## WORK INSTRUCTION
Repeat exactly, and only, the lines below starting at the line that contains "Bmw 518i (65, 538)" and ending at the line that contains "[Fiat] (599, 2187)", inclusive of both.

## RECORDS SUPPLIED
..........
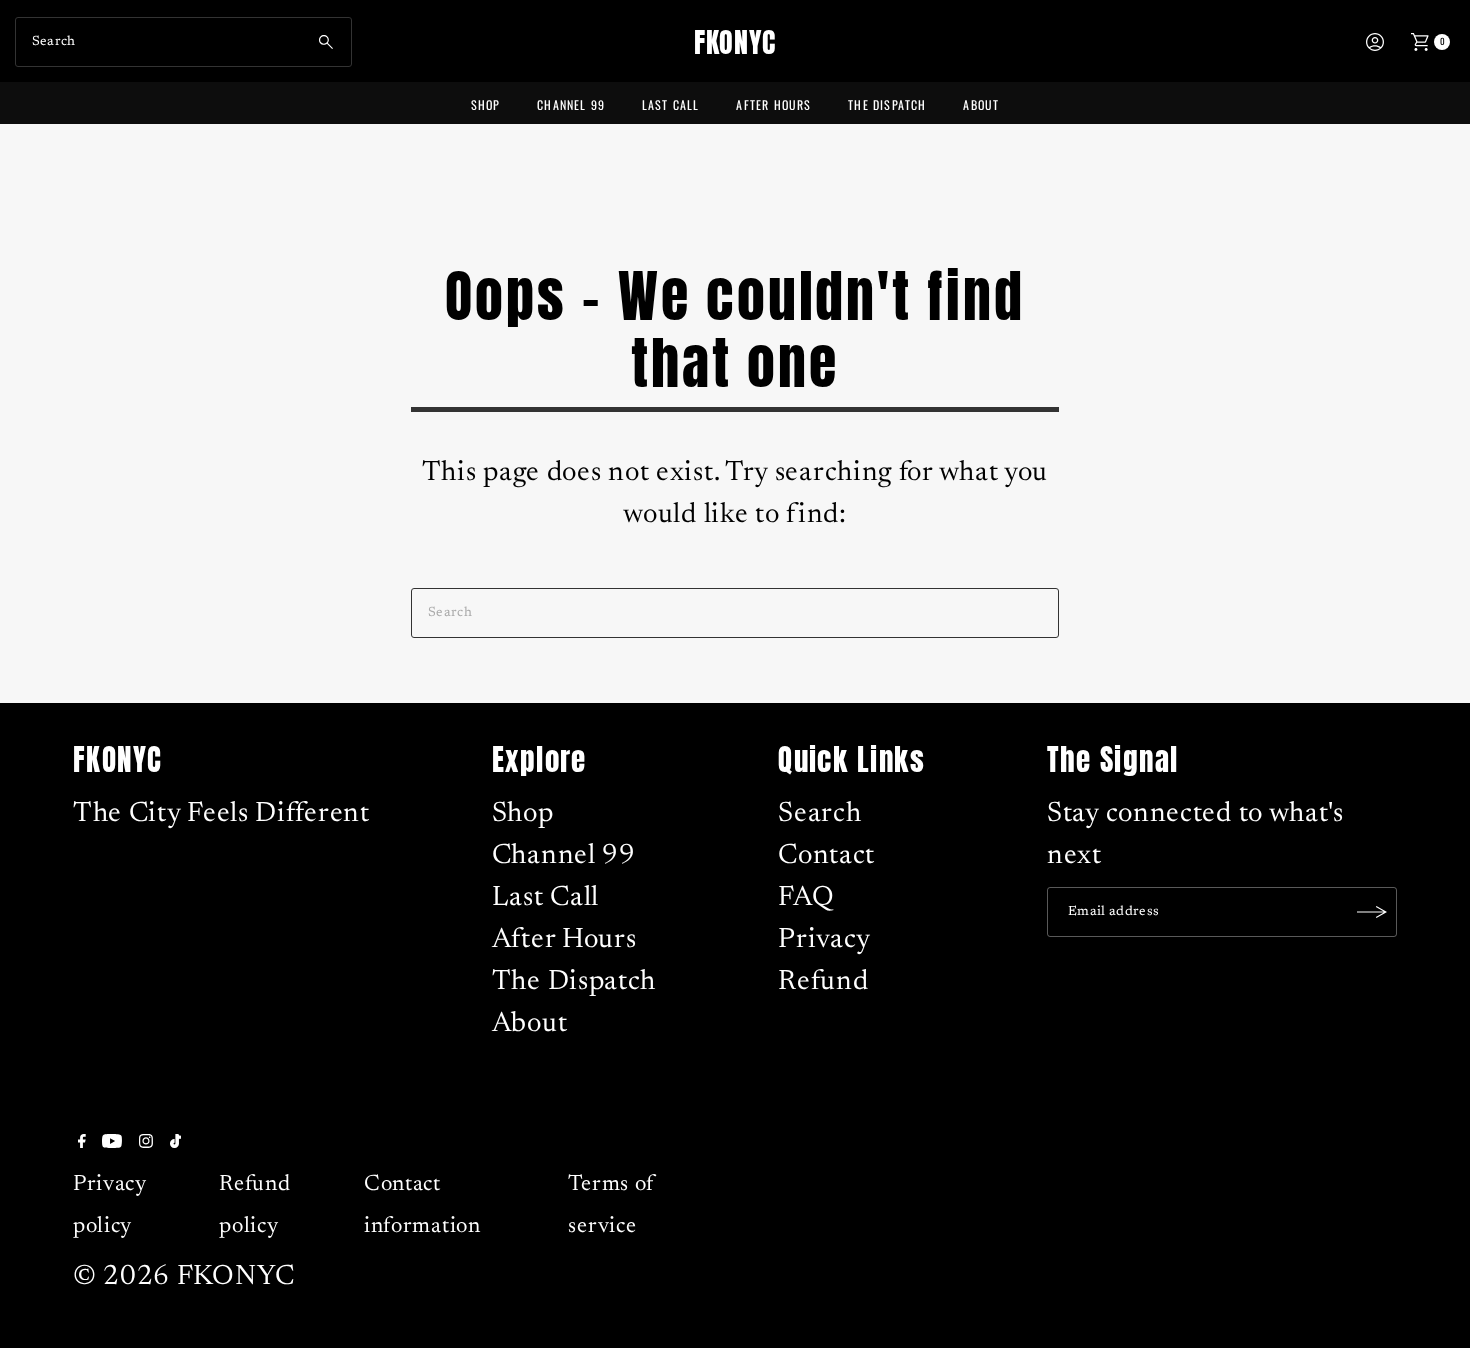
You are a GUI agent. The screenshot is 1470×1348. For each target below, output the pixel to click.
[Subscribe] (1372, 912)
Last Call (671, 104)
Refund (823, 982)
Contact (826, 856)
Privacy (824, 940)
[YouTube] (112, 1141)
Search (819, 814)
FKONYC (735, 42)
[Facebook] (82, 1141)
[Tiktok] (175, 1141)
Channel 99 (571, 104)
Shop (486, 104)
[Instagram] (146, 1141)
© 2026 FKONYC (184, 1277)
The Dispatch (887, 104)
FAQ (806, 898)
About (981, 104)
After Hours (773, 104)
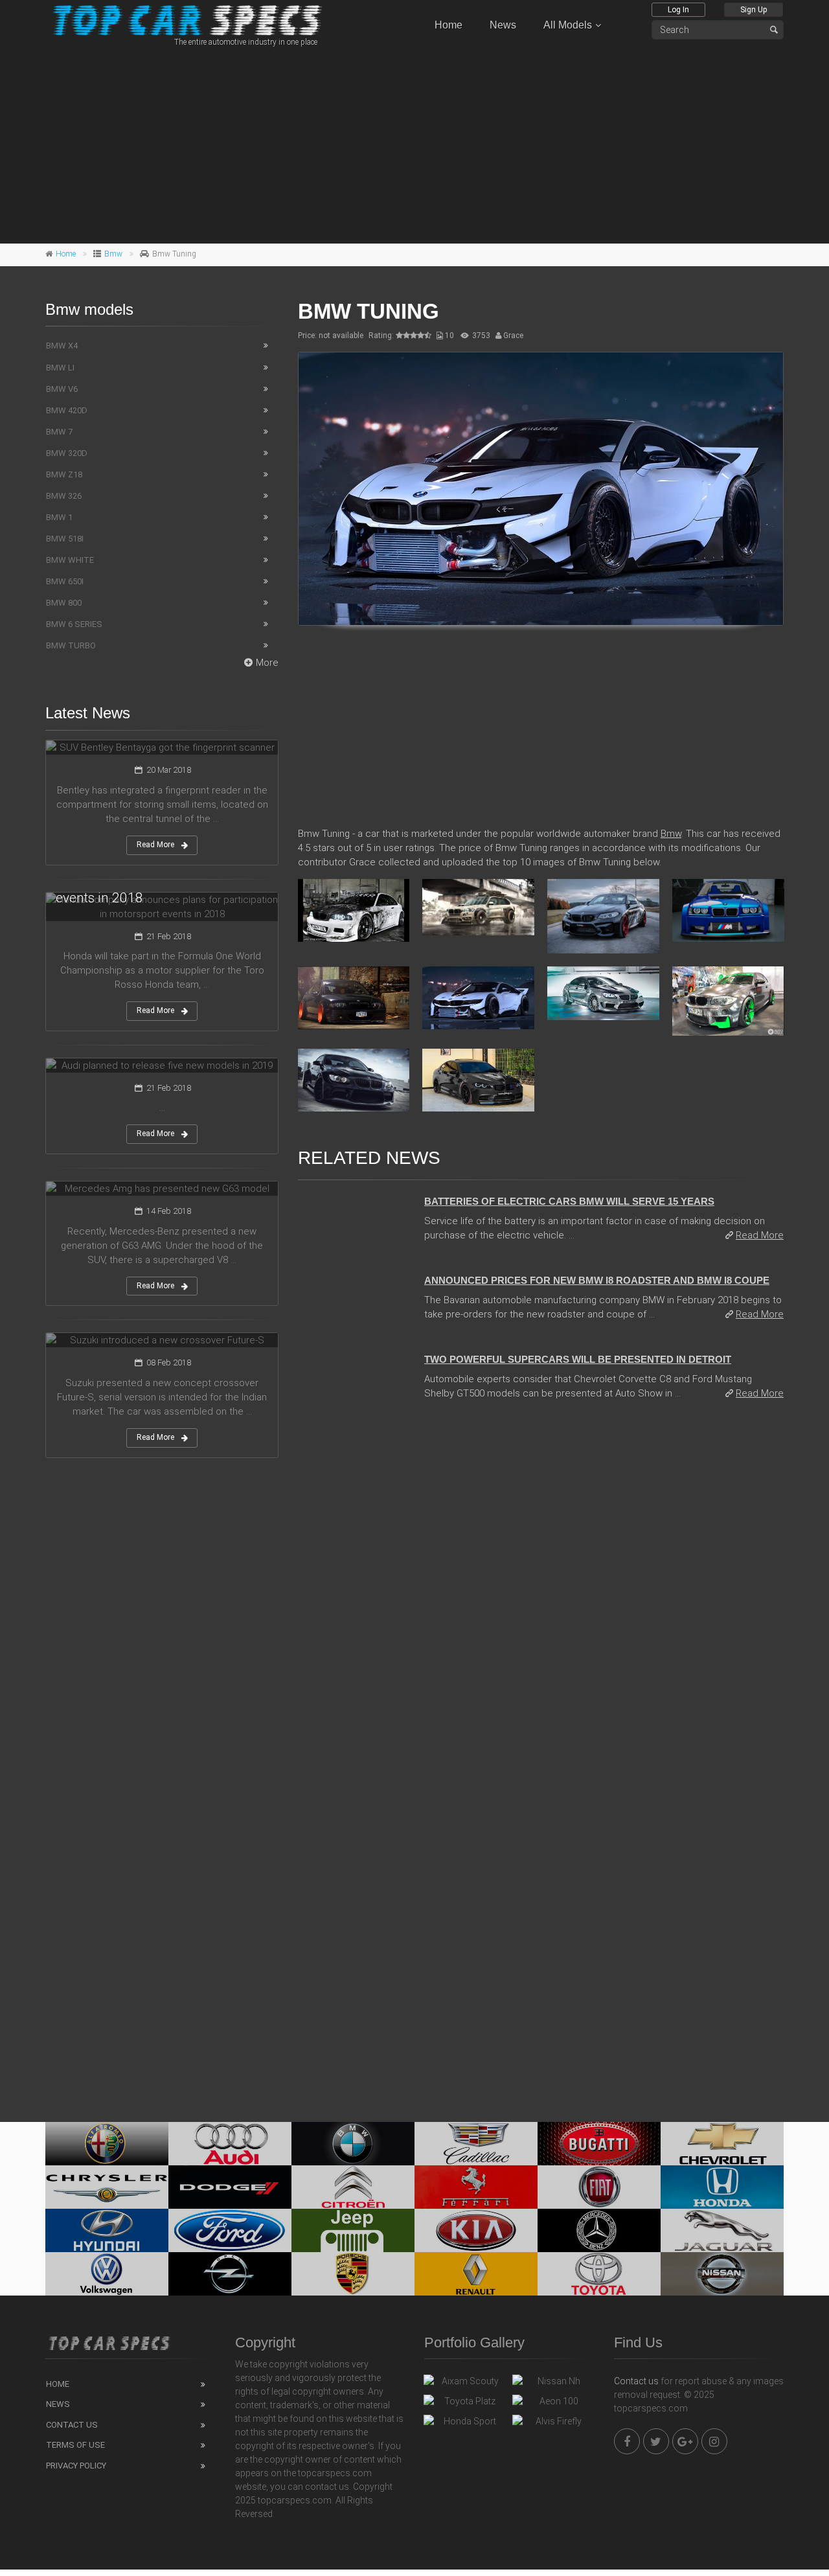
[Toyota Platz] (465, 2404)
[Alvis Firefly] (553, 2424)
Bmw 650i (65, 581)
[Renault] (476, 2274)
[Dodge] (229, 2187)
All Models (567, 24)
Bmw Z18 (64, 474)
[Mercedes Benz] (599, 2230)
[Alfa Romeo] (106, 2143)
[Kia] (476, 2230)
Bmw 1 (59, 517)
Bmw (113, 253)
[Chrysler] (106, 2187)
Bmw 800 (64, 603)
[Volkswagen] (106, 2274)
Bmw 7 (59, 432)
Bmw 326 (64, 496)
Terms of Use (75, 2445)
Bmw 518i (65, 538)
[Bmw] (352, 2143)
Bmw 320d (66, 453)
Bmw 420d (66, 410)
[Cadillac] (476, 2143)
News (503, 24)
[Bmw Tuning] (541, 488)
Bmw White (70, 560)
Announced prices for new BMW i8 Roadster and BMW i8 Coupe (596, 1280)
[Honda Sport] (465, 2424)
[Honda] (722, 2187)
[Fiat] (599, 2187)
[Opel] (229, 2274)
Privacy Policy (76, 2465)
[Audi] (229, 2143)
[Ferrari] (476, 2187)
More (267, 662)
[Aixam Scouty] (465, 2384)
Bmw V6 (62, 389)
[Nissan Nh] (553, 2384)
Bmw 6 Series (74, 624)
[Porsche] (352, 2274)
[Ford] (229, 2230)
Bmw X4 (62, 345)
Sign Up (753, 9)
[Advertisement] (414, 143)
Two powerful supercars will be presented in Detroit (577, 1359)
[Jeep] (352, 2230)
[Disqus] (541, 1588)
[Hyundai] (106, 2230)
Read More (760, 1235)
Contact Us (72, 2425)
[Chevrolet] (722, 2143)
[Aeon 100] (553, 2404)
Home (448, 24)
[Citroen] (352, 2187)
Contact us (636, 2381)
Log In (678, 9)
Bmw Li (60, 367)
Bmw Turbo (71, 645)
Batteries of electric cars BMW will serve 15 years (569, 1201)
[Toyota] (599, 2274)
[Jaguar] (722, 2230)
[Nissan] (722, 2274)
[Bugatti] (599, 2143)
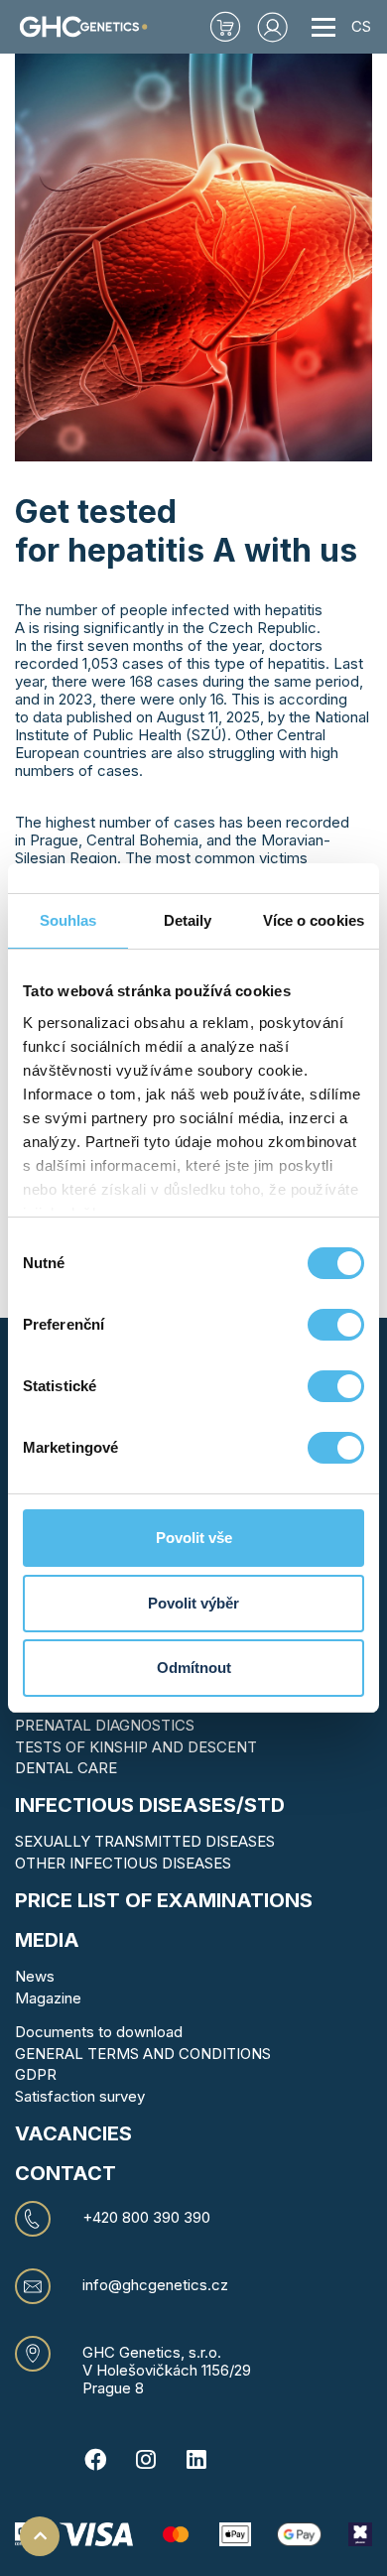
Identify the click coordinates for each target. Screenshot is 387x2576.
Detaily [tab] (188, 920)
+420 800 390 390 (146, 2218)
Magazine (48, 1998)
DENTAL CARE (66, 1767)
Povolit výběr (193, 1603)
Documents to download (99, 2031)
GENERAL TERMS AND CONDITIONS (143, 2053)
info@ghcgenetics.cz (155, 2285)
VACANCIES (73, 2133)
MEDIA (47, 1940)
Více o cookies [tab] (313, 920)
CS (361, 26)
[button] (273, 27)
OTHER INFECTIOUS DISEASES (123, 1863)
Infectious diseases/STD (150, 1805)
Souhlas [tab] (68, 920)
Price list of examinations (164, 1900)
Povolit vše (194, 1537)
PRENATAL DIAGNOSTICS (104, 1725)
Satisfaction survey (80, 2096)
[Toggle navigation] (323, 27)
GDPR (36, 2074)
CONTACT (65, 2173)
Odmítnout (194, 1667)
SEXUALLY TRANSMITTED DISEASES (145, 1841)
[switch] (336, 1325)
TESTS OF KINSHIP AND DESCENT (136, 1747)
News (35, 1976)
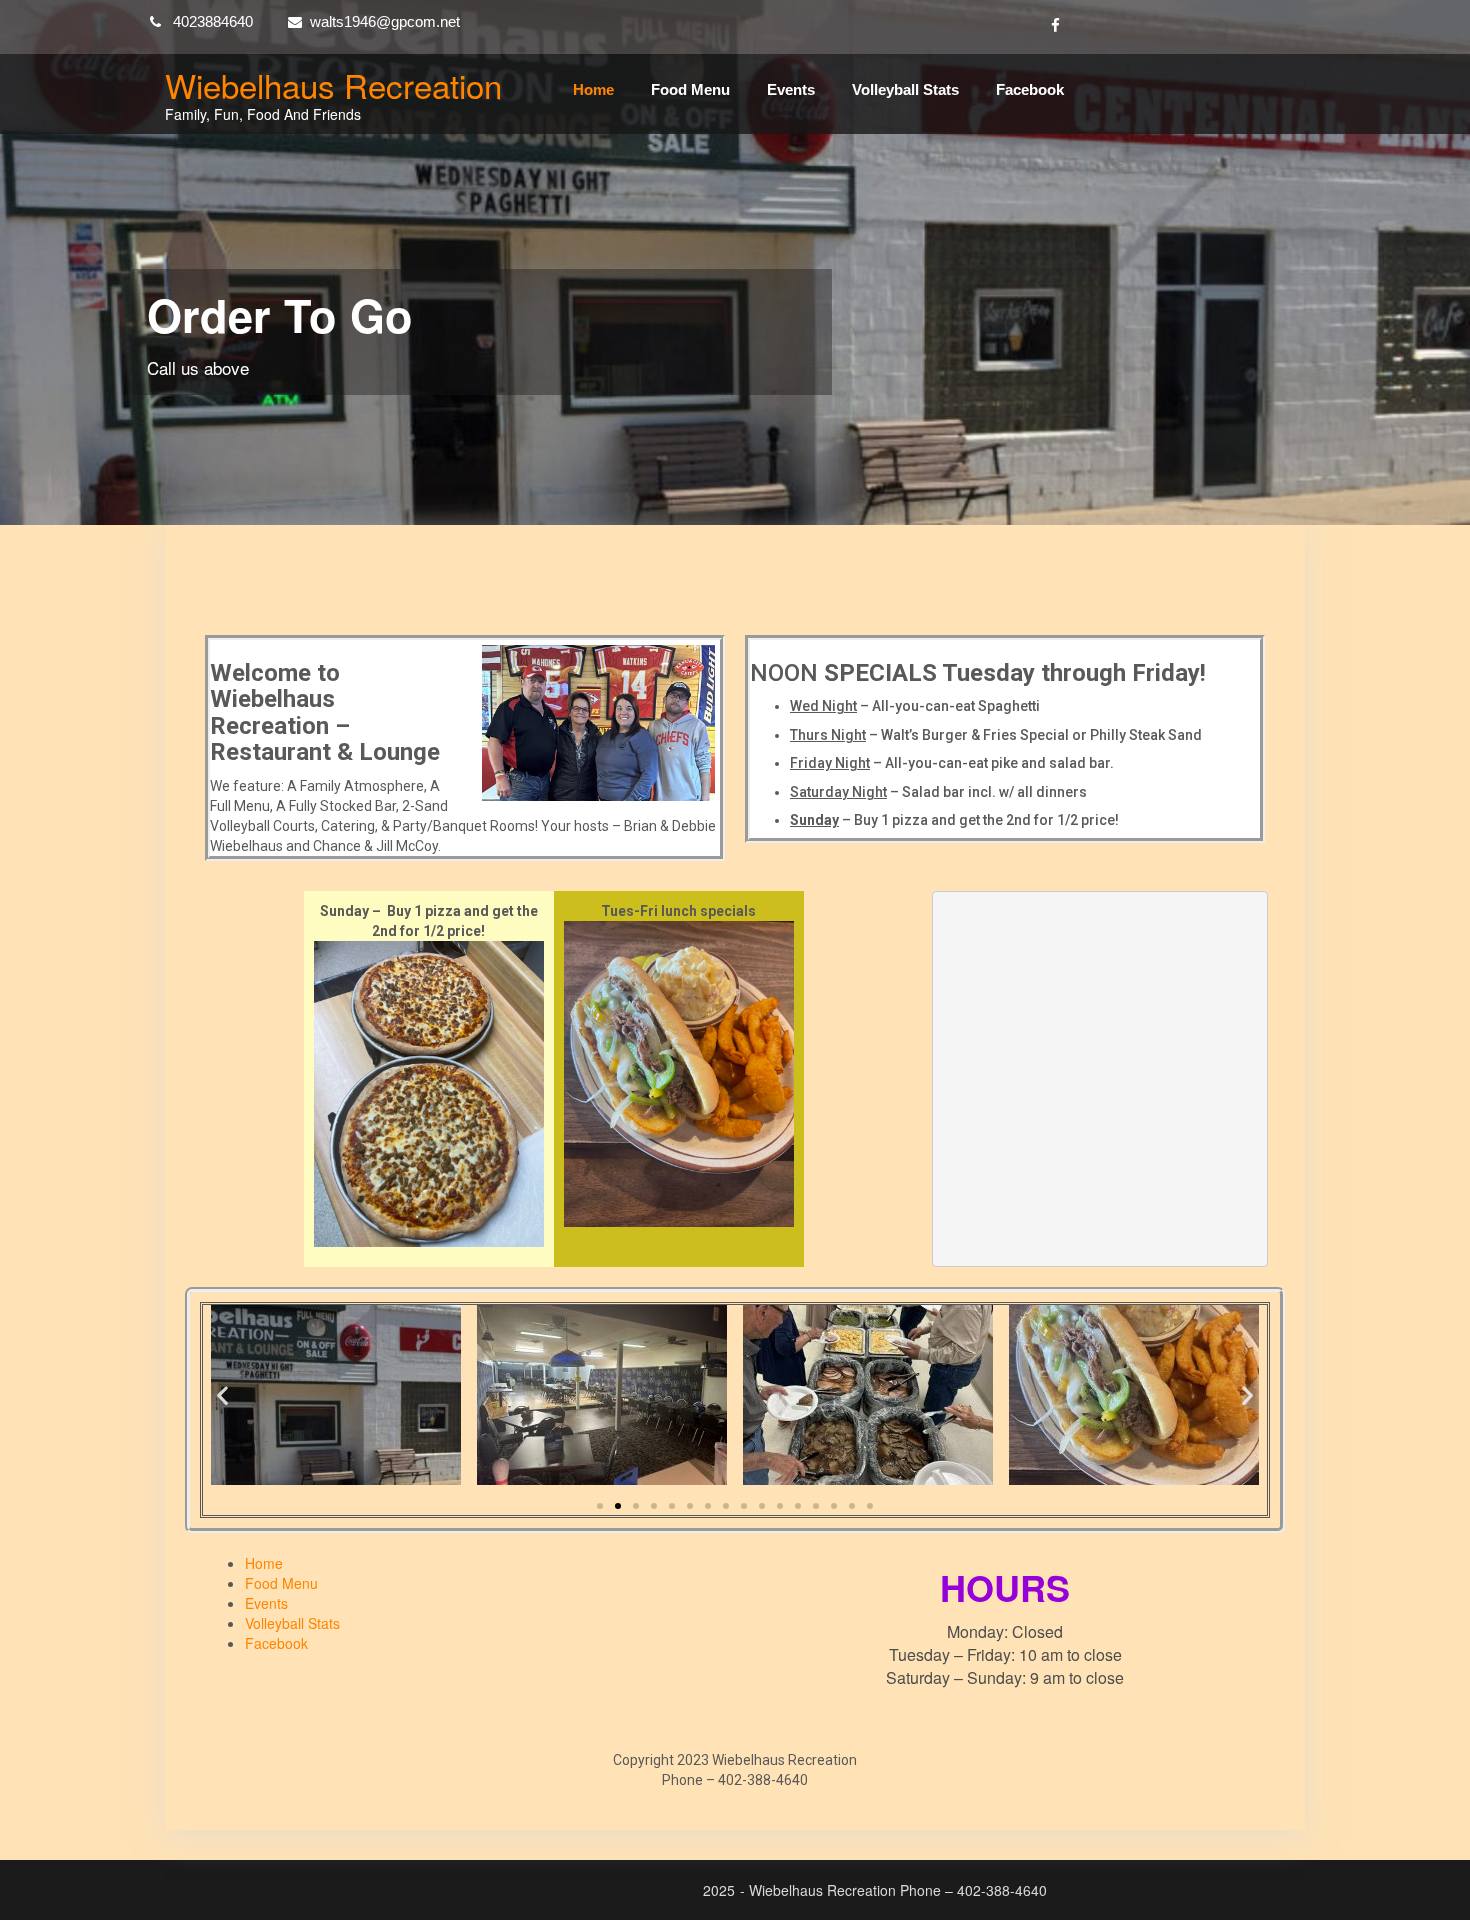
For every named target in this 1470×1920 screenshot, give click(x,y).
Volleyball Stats (905, 89)
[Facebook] (1055, 26)
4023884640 (213, 21)
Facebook (1030, 89)
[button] (222, 1395)
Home (593, 89)
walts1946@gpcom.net (385, 21)
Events (791, 89)
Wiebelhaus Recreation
..........
## WRITTEN RESPONSE
Bmw 518i (65, 538)
[Bmw] (352, 2143)
Bmw 320d (66, 453)
Bmw 420d (66, 410)
[Cadillac] (476, 2143)
News (503, 24)
[Bmw Tuning] (541, 488)
Bmw White (70, 560)
Announced prices for new BMW i8 Roadster and BMW i8 Coupe (596, 1280)
[Honda Sport] (465, 2424)
[Honda] (722, 2187)
[Fiat] (599, 2187)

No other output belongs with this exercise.